* Begin GIVEN RECORDS *

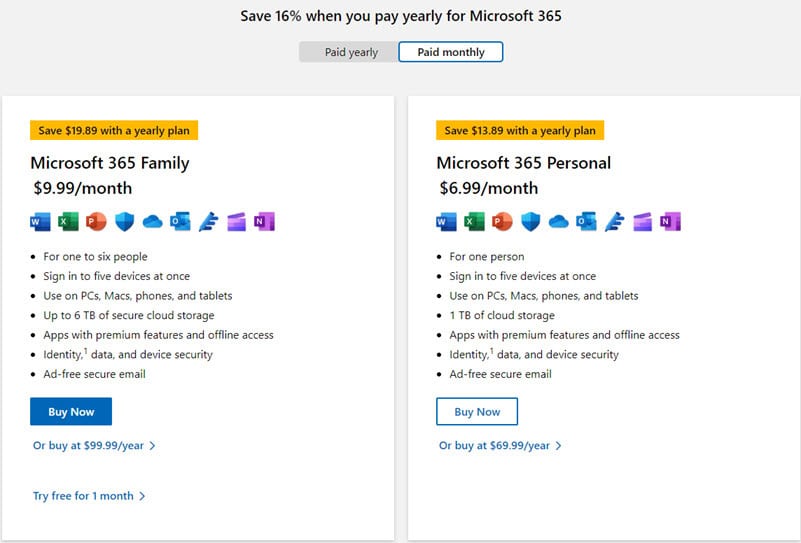Click the Defender shield icon in Personal plan
Image resolution: width=801 pixels, height=543 pixels.
[530, 222]
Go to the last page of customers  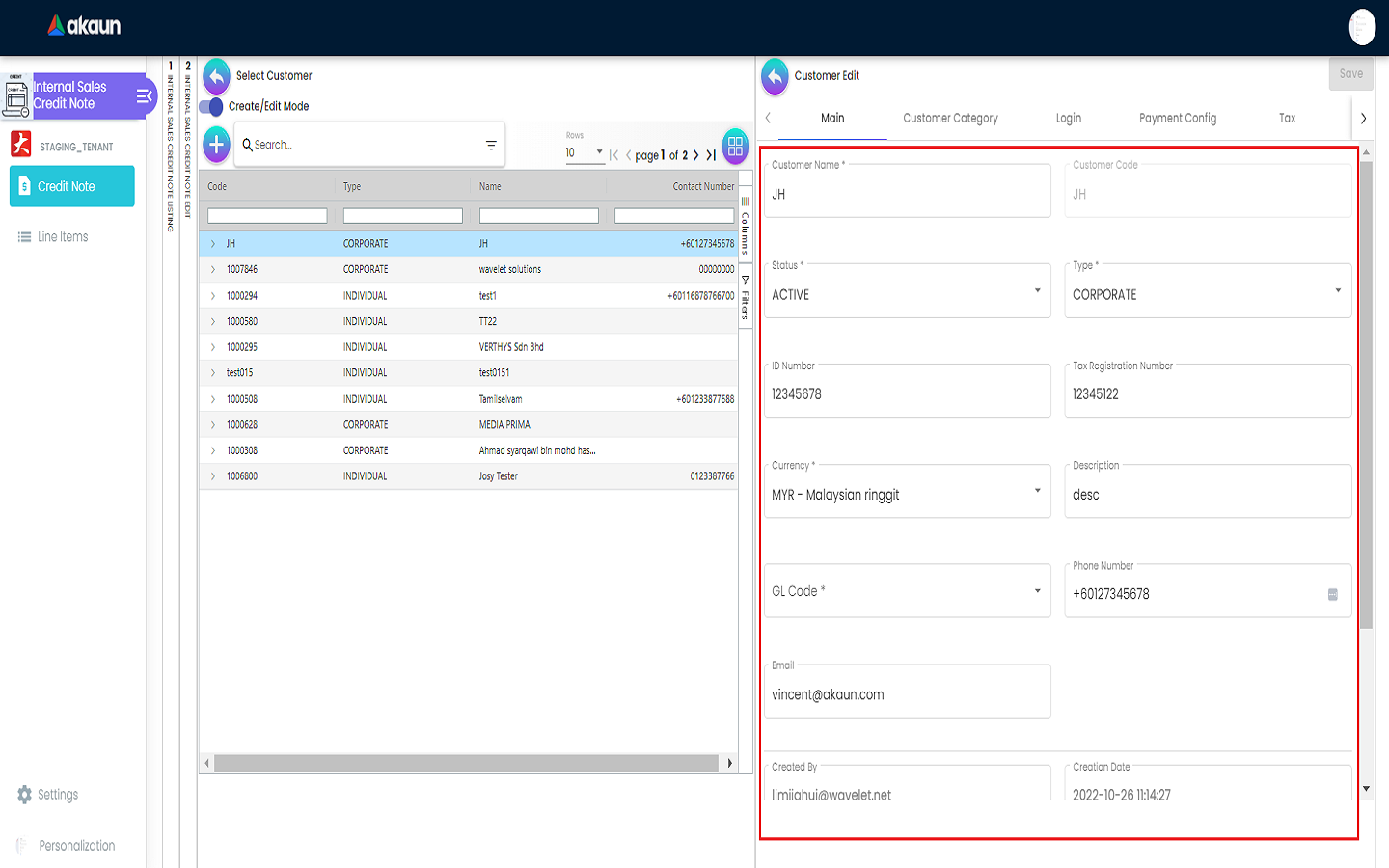(x=711, y=155)
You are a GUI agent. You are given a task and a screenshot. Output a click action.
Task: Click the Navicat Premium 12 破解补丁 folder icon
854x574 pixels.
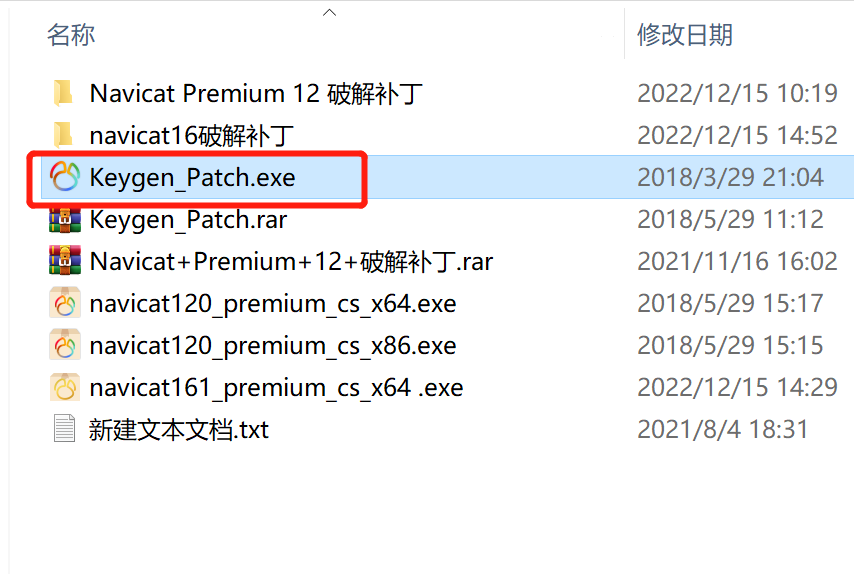click(64, 93)
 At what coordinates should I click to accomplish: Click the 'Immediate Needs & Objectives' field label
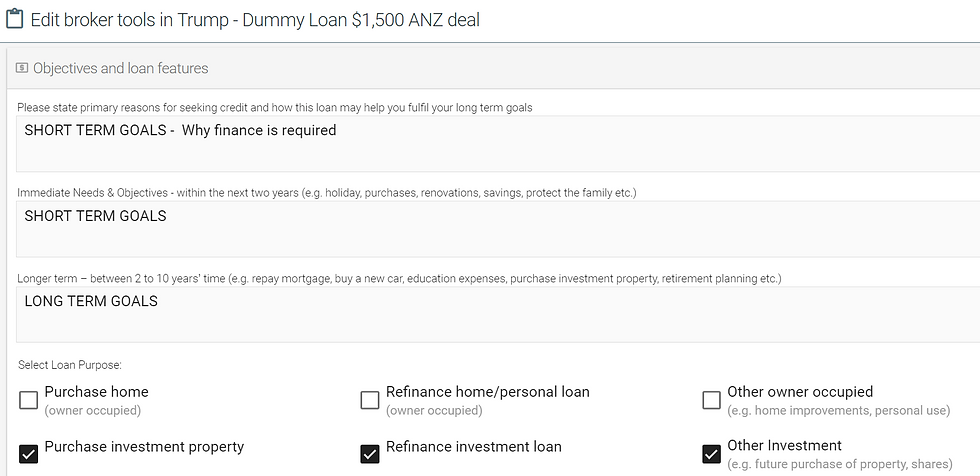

* End GIVEN RECORDS *

Return the records word for word, beginning with the line that contains "You are a GUI" and running through the end of the records, both included. Leave the pictures out.

You are a GUI agent. You are given a task and a screenshot. Output a click action.
Task: Click the Navicat Premium 12 破解补丁 folder icon
854x574 pixels.
click(64, 93)
 At what coordinates should I click to accomplish: Click the 'Immediate Needs & Objectives' field label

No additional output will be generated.